Decisions and Action Items
- Re-chartering Engagement: The community is urged to engage with the chairs and on the mailing list regarding the ICCRG re-charter.
- Formal Methods Discussion: Individuals interested in formal specifications for network protocols are encouraged to attend the "usable formal methods" side meeting on Thursday lunchtime (specific room details on side meeting list).
- Future Meeting Room: The chairs acknowledged the need for a larger room for future ICCRG meetings and encouraged attendees to scan QR codes for attendance tracking to support this.

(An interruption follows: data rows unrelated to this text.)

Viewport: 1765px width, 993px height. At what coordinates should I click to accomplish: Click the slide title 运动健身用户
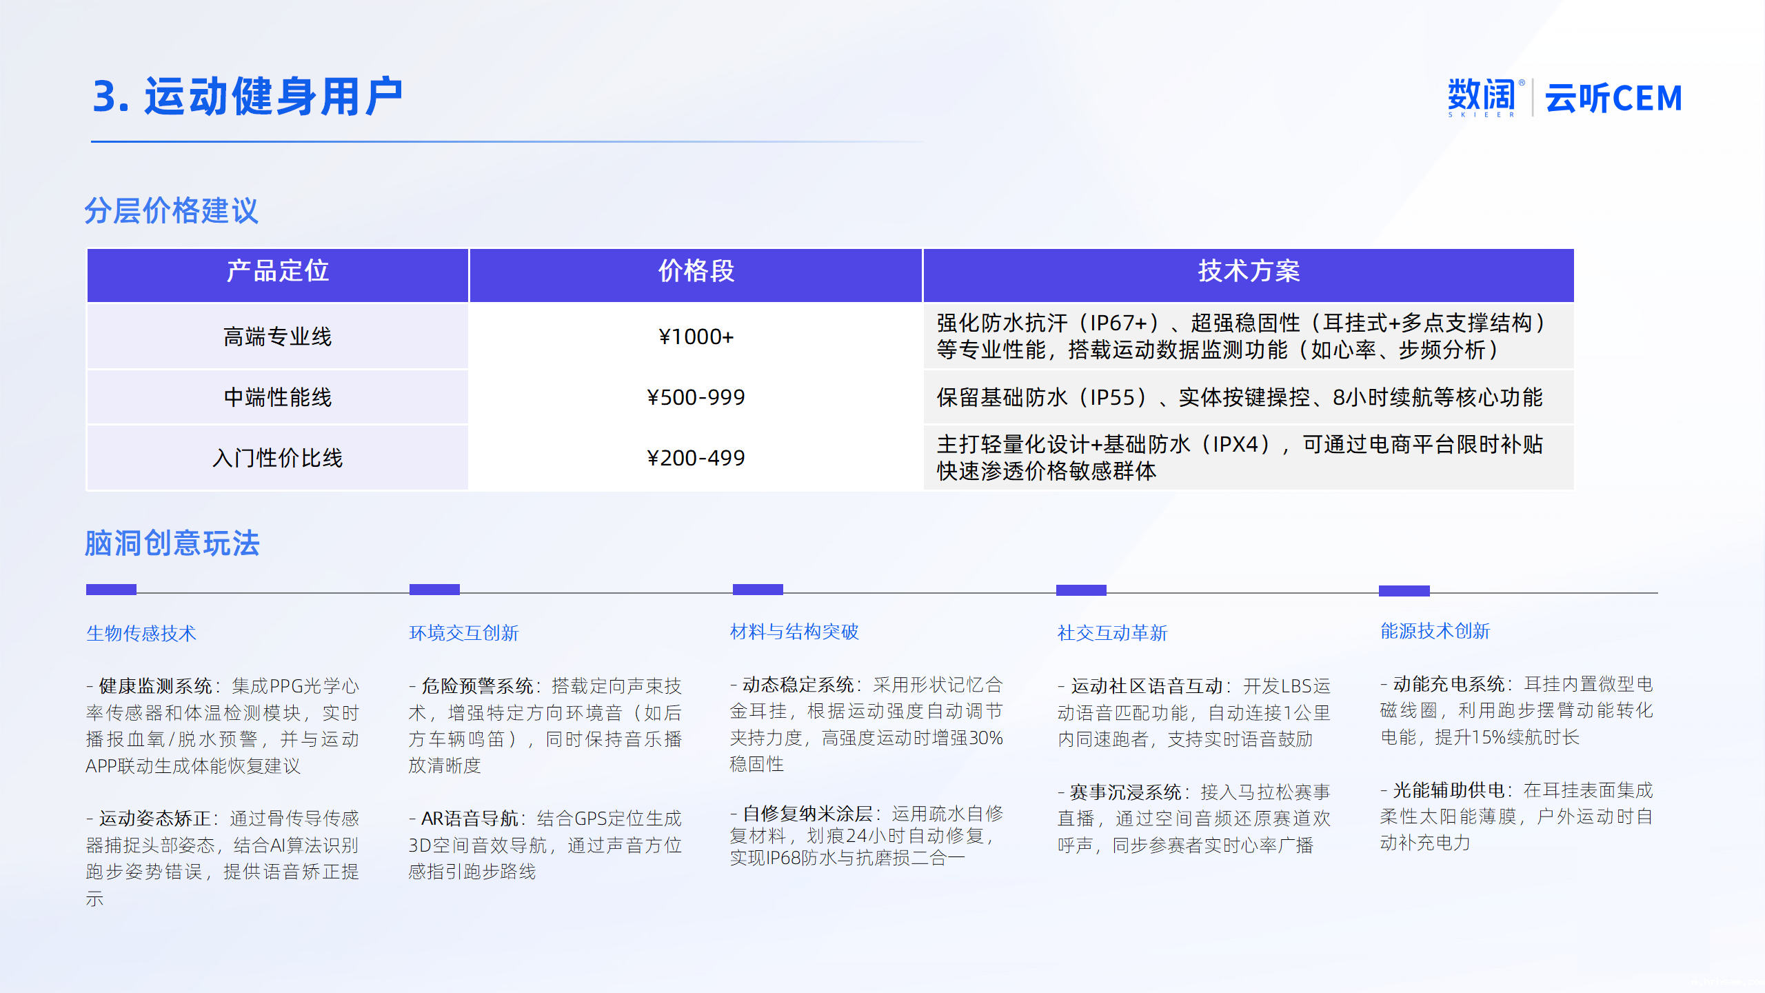click(248, 97)
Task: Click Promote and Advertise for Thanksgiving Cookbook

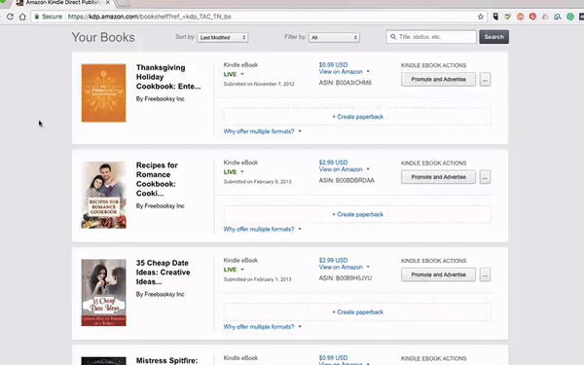Action: 438,80
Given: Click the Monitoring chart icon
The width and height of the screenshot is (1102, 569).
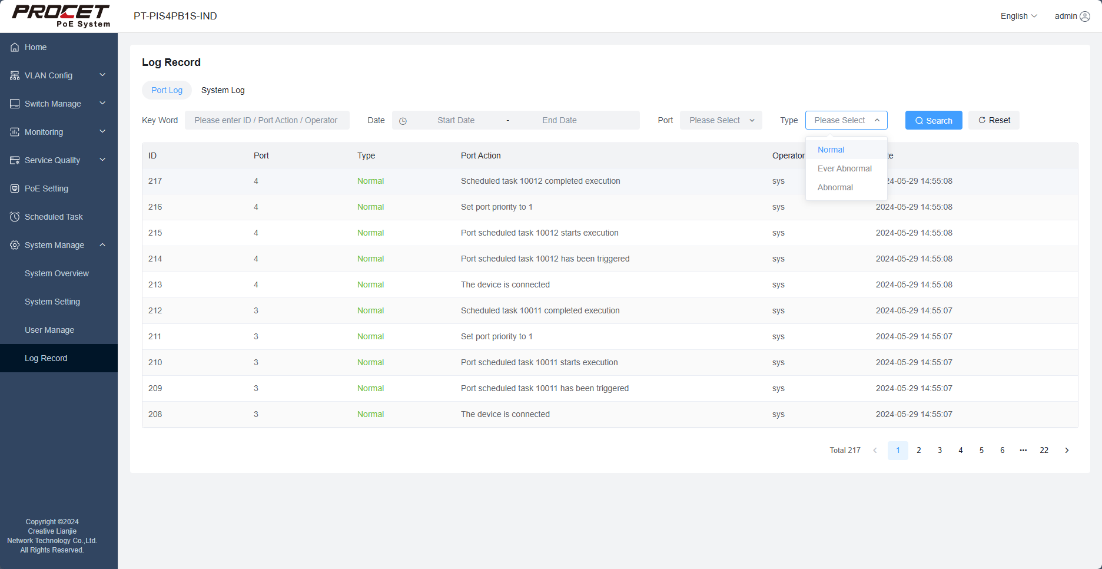Looking at the screenshot, I should click(15, 132).
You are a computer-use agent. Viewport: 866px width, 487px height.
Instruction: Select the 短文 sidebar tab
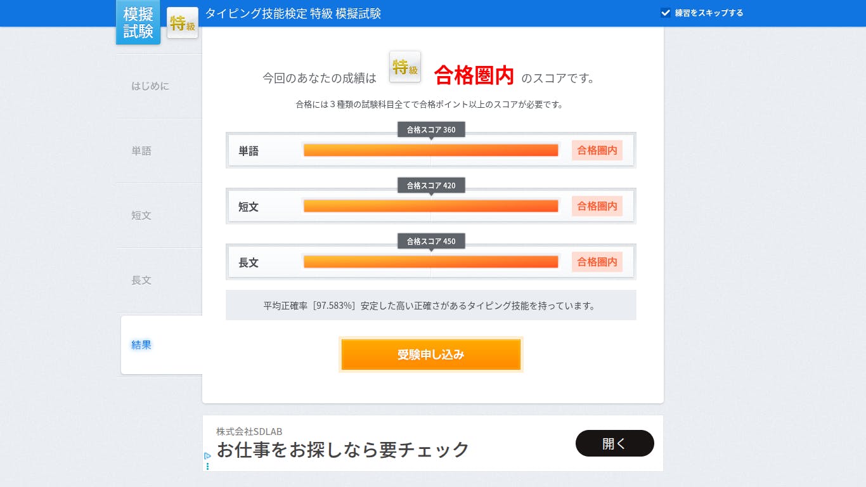pyautogui.click(x=141, y=216)
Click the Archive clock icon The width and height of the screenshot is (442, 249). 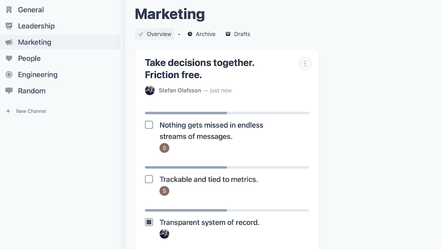190,34
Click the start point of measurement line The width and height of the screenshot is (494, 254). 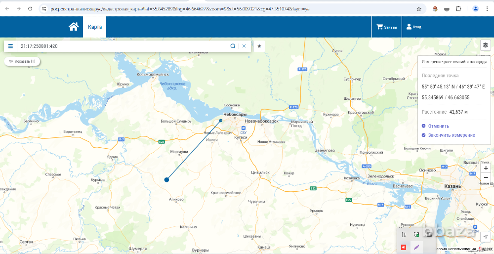(x=167, y=179)

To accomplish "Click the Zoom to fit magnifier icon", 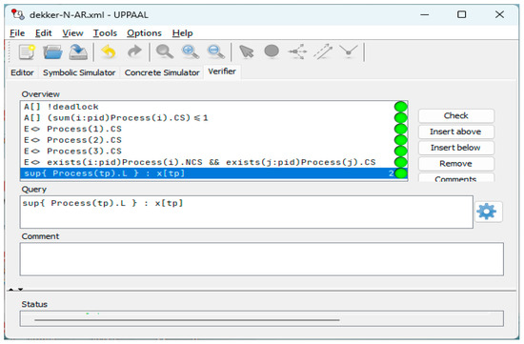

- Continue Discussions Offline/Mailing List: Several technical discussions were curtailed due to time, with participants encouraged to continue engagement on the ICCRG mailing list.
Next Steps
- Community Input on Charter: Provide feedback and input on the ICCRG re-charter to shape the group's future work.
- Defining Network Models: Collaborate with researchers like Lenore Levine to define quantitative network models and properties relevant to congestion control for formal specification efforts.
- Congestion Control Invariants: Explore the proposal for defining common invariants or standardized mechanisms (e.g., RTT measurement slowdowns) across different congestion control algorithms to improve interoperability and fairness.
- Further Research: Investigate the identified issues of starvation in delay-convergent algorithms and the interactions between different congestion control protocols (Leadbat++, BBR) to find robust solutions.